Berkshire Hathaway Vice Chairman Charles Munger
Charles Munger, vice chairman of Berkshire Hathaway Inc., speaks during an event in Pasadena, California on July 1, 2011. Photographer: Jonathan Alcorn/Bloomberg

Berkshire Hathaway Inc. Vice Chairman Charles Munger said the company, led by Warren Buffett, will probably have to pay a dividend in the future because it will run out of ways to invest its profits.

“I think that some of you will live to see a Berkshire dividend, but I hope I don’t,” Munger, 87, said today at a meeting in Pasadena, California.
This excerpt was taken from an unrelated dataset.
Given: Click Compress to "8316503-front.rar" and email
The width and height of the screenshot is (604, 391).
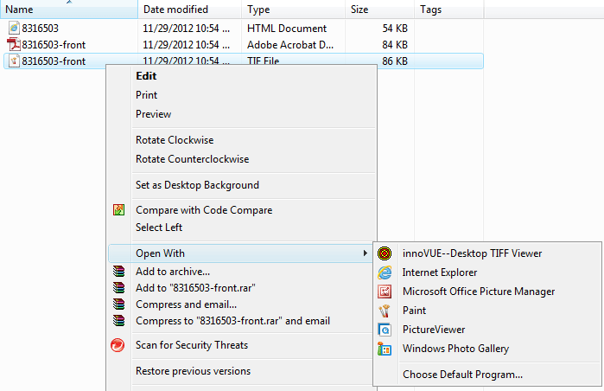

Buffett has shunned payouts and share buybacks, preferring to use the firm’s profits to make acquisitions and buy securities. With a cash hoard of about $40 billion, it may be harder to effectively invest the proceeds, Buffett told investors at a separate meeting in April in Omaha, Nebraska.

“I guess someday we’ll pay a dividend,” Munger said today, in response to a question from a member of the audience. “You’re saying, ‘Do you predict failure?’ And I suppose I do.”

Munger is hosting a “Morning With Charlie” today to replace the annual shareholder meeting of Wesco Financial Corp., the Berkshire unit that he ran as chief executive officer. Wesco is no longer publicly traded after Berkshire acquired its remaining stock last month.